Uncovering Differences in Persuasive Language in Russian versus English Wikipedia
This work provides a scalable method for cross-lingual and cross-cultural analysis of persuasive language, though it is incremental in applying LLMs to a specific linguistic task.
The researchers tackled the problem of detecting persuasive language in multilingual texts by developing an LLM-powered system that reframes detection into high-level questions, applying it to 88K Wikipedia articles in English and Russian. They found that Russian Wikipedia highlights Ukraine-related subjects while English Wikipedia emphasizes the Middle East, with politically-related events containing more persuasion.

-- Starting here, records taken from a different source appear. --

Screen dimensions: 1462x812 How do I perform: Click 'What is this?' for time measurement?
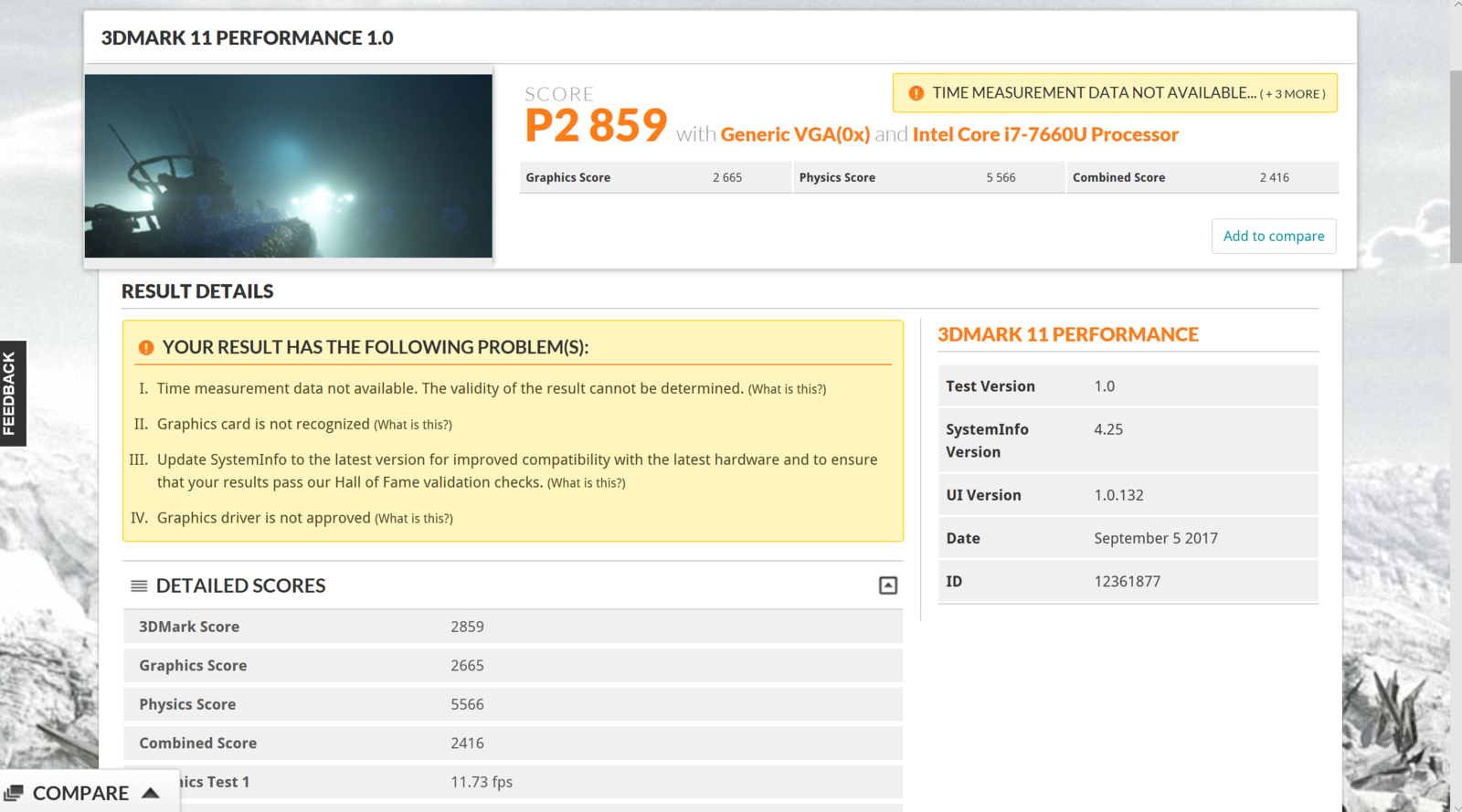[787, 389]

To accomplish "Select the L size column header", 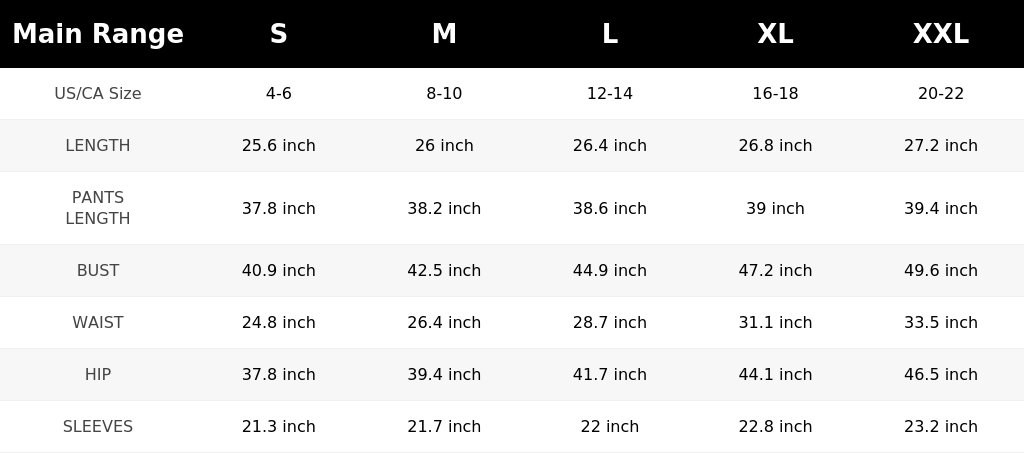I will (x=610, y=34).
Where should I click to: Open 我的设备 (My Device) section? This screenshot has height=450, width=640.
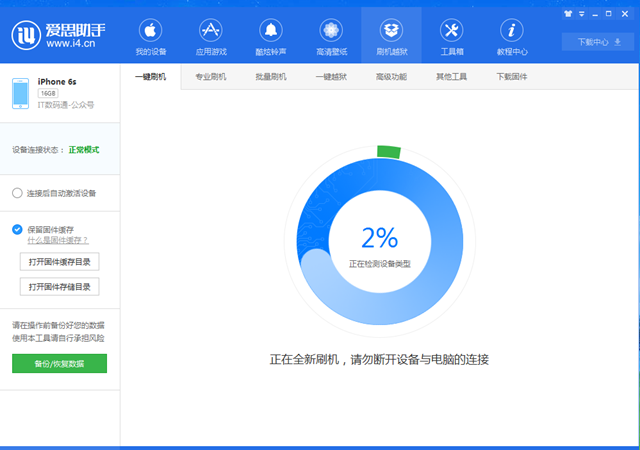(x=149, y=35)
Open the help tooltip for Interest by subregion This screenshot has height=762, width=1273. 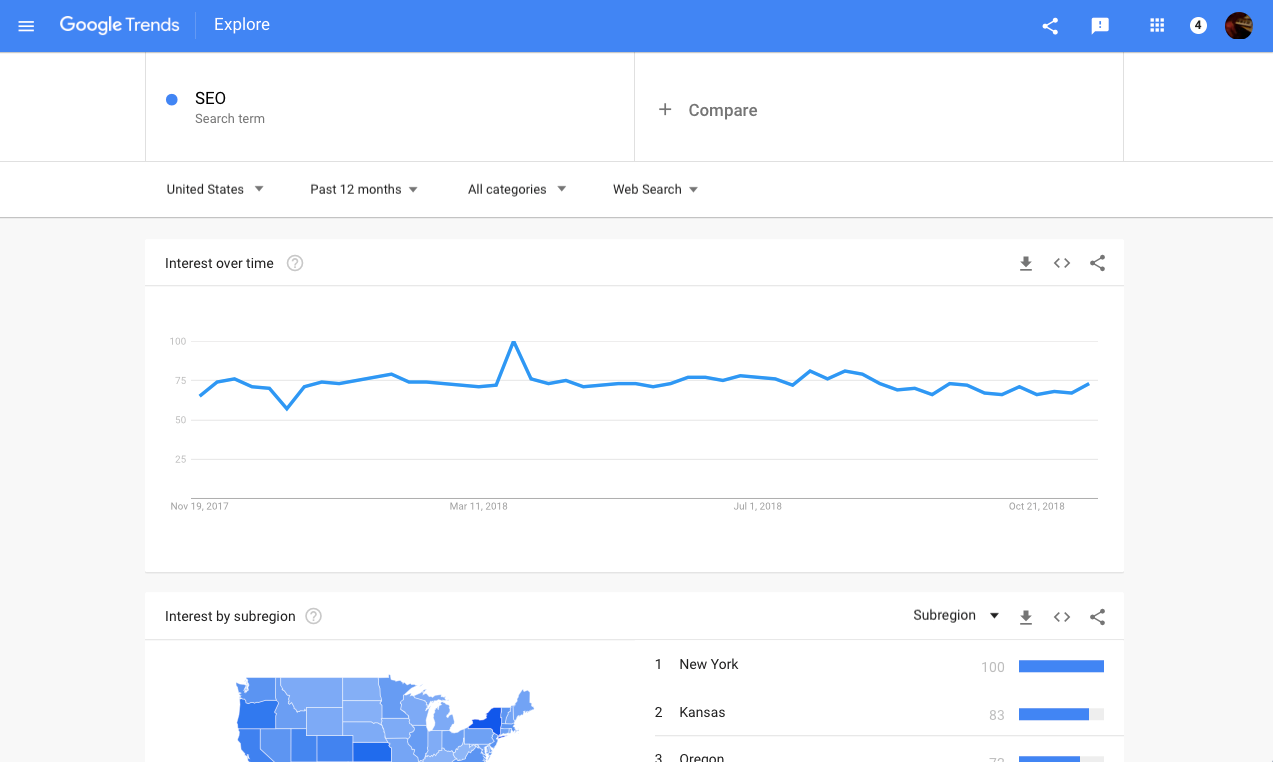pos(313,616)
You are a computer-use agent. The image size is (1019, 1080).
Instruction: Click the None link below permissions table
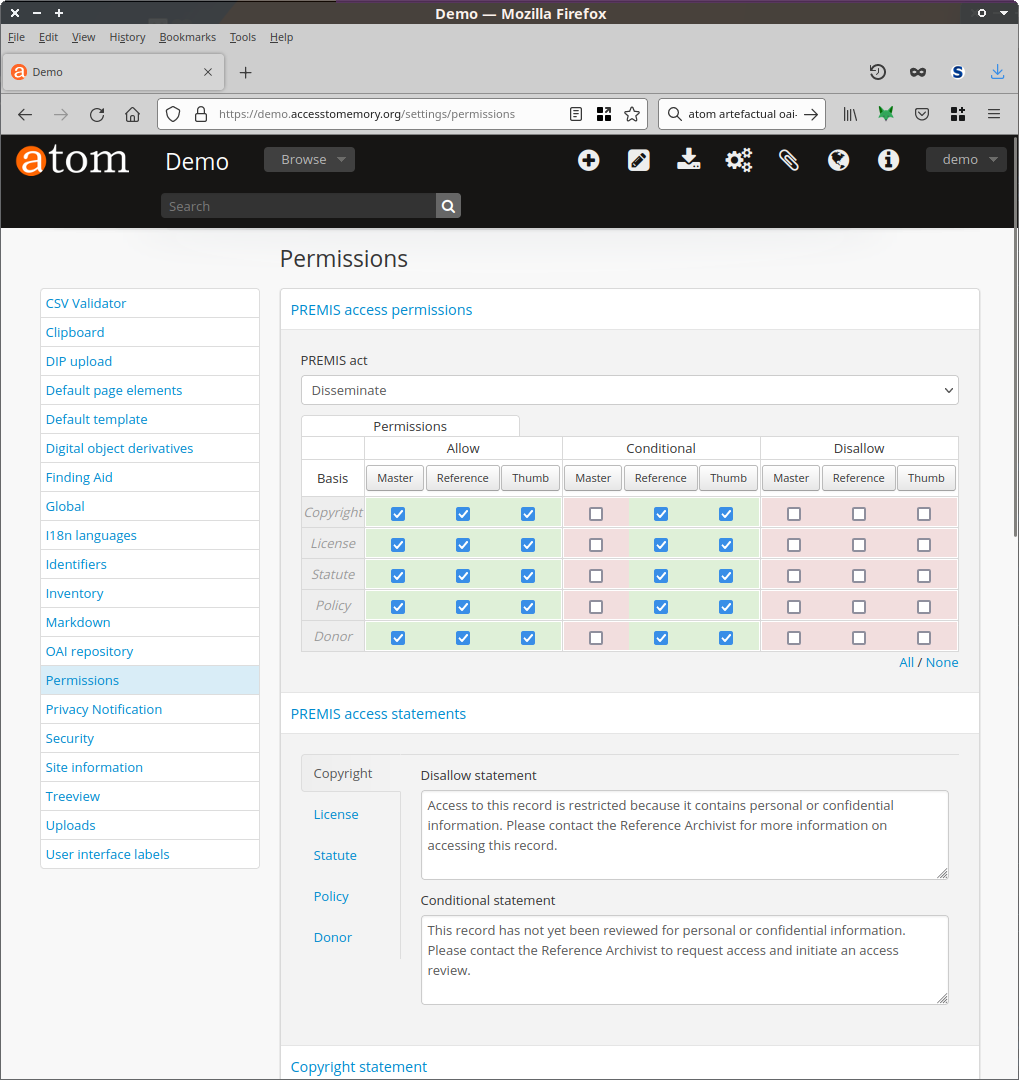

We study how differences in persuasive language across Wikipedia articles, written in either English and Russian, can uncover each culture's distinct perspective on different subjects. We develop a large language model (LLM) powered system to identify instances of persuasive language in multilingual texts. Instead of directly prompting LLMs to detect persuasion, which is subjective and difficult, we propose to reframe the task to instead ask high-level questions (HLQs) which capture different persuasive aspects. Importantly, these HLQs are authored by LLMs themselves. LLMs over-generate a large set of HLQs, which are subsequently filtered to a small set aligned with human labels for the original task. We then apply our approach to a large-scale, bilingual dataset of Wikipedia articles (88K total), using a two-stage identify-then-extract prompting strategy to find instances of persuasion. We quantify the amount of persuasion per article, and explore the differences in persuasion through several experiments on the paired articles. Notably, we generate rankings of articles by persuasion in both languages. These rankings match our intuitions on the culturally-salient subjects; Russian Wikipedia highlights subjects on Ukraine, while English Wikipedia highlights the Middle East. Grouping subjects into larger topics, we find politically-related events contain more persuasion than others. We further demonstrate that HLQs obtain similar performance when posed in either English or Russian. Our methodology enables cross-lingual, cross-cultural understanding at scale, and we release our code, prompts, and data.